Film

Die Wunden der Vergangenheit verbinden

Adèle Haenel als Zazie und Lars Eidinger als Totila in "Die Blumen von Gestern" - Foto: Dor Film/Filmladen

Adèle Haenel als Zazie und Lars Eidinger als Totila in „Die Blumen von Gestern“ – Foto: Dor Film/Filmladen

Das muss man sich trauen (können): Nämlich einen Film in – oder zwischen – zwei Genres zu setzen, Komödie und Drama. Die charakterliche Zeichnung der Protagonisten huldigt einem Woody Allen, die Figuren handeln im Historikerfeld rund um den Holocaust und der rote Faden, dem die Handlung folgt, spinnt sich zu einer für Wissenschaftler eigentlich routinierten Aufgabe hin, der Organisation eines Kongresses. Im konkreten Fall macht das die „Zentrale Stelle Ludwigsburg“ und der Kongress behandelt Auschwitz.

Totila Blumen ist Holocaustforscher, seine wissenschaftliche Verbissenheit treibt ihn stets rasch an den Rand eines „neuralen Überfalls“ (Daniel Goleman) – und darüber hinaus. Dann übernimmt bei ihm das limbische System. Sein Handeln aus purer Emotion wird zerstörerisch (was ihm nachher natürlich Leid tut) und bedingt einige jener komischer Grundsituationen, in der Autor und Regisseur Chris Kraus eine Geschichte darüber erzählt, wie die Verantwortung für Geschehnisse im Nationalsozialismus in die zweite Generation nachwirkt. Die „Zentrale Stelle“ bekommt eine Praktikantin aus Frankreich, Zazie macht keinen Hehl aus ihrer Ablehnung gegenüber allem, was deutsch ist. Totila und Zazie müssen zusammenarbeiten. Die jeweiligen Traumata der Figuren scheinen das Ungleiche und auch Unversöhnliche im Konflikt zu betonen, bis sie entdecken, welche Wunden der Vergangenheit sie verbinden. Fortan arbeiten sie an ihrem gemeinsamen Heilungsprozess.

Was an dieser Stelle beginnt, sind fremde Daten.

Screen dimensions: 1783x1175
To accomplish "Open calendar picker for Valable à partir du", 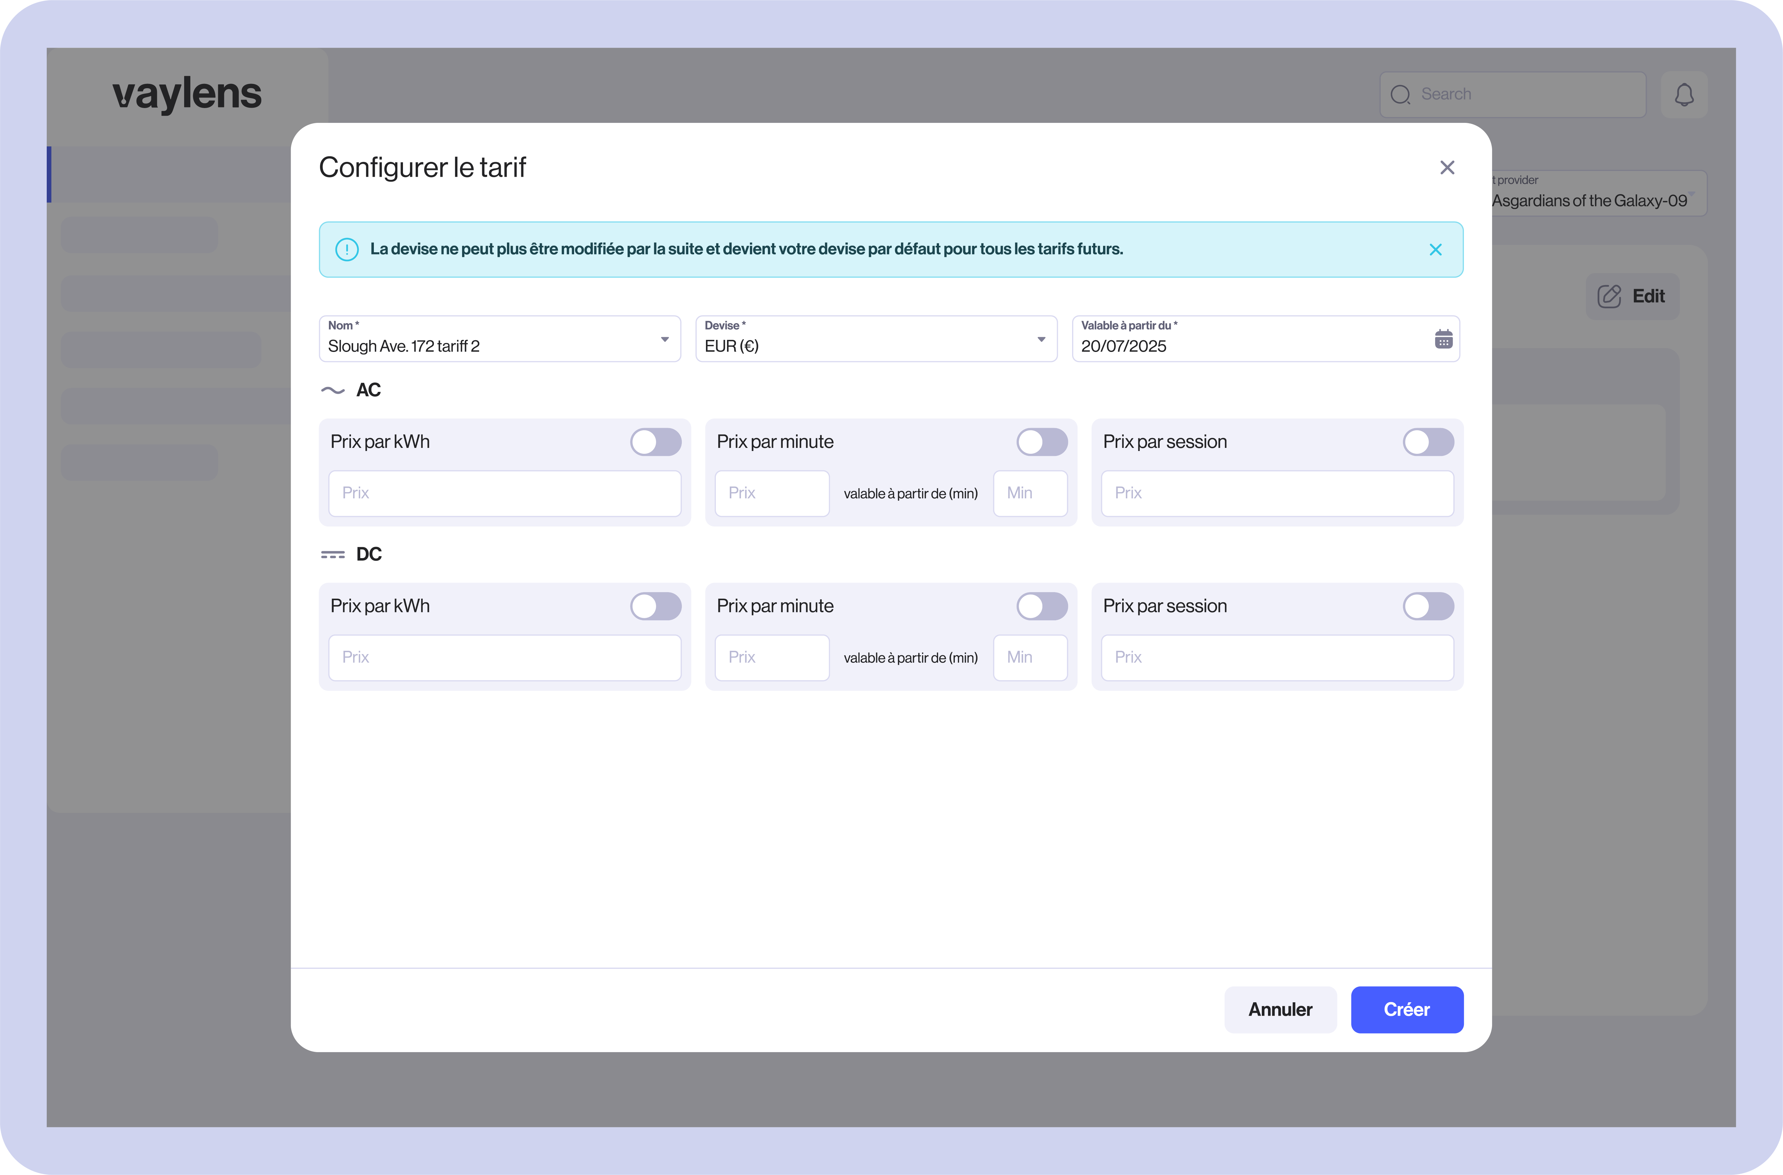I will (x=1443, y=339).

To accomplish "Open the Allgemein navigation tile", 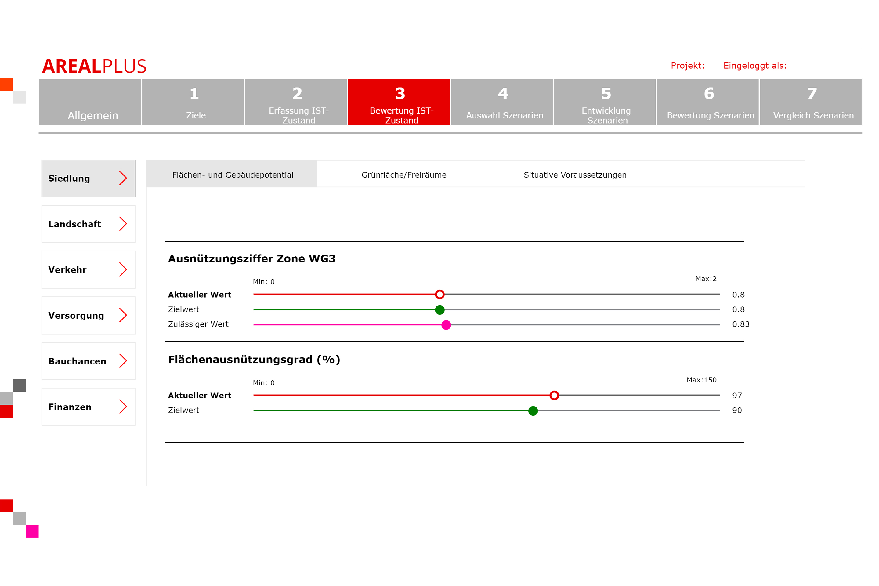I will (90, 102).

„Die Blumen von gestern“ ist ein wagemutiges filmisches Experiment, mit vielen glanzvollen Szenen, die den komödiantischen Anspruch in Dialog und Bildsprache pointiert umsetzen, und mit denen gelingt, unserer Zeit und ihrem „rechten Wahnsinn mit allen Mitteln die Stirn zu bieten (…) warum also nicht mit Mitteln anarchischer Fröhlichkeit“ (Regiestatement). Ob diese nicht dann und wann maßlos wird (andererseits darf Anarchie das), muss jeder Zuschauer für sich selbst entscheiden. Einig wird sich das Publikum gewiss darin sein, dass der Film grandios besetzt ist: den Cast führen Lars Eidinger als Totila Blumen, Adèle Haenel als Zazie, Hannah Herzsprung als Totilas Gattin und Jan Josef Liefers als Institutsleiter Balthasar Thomas an.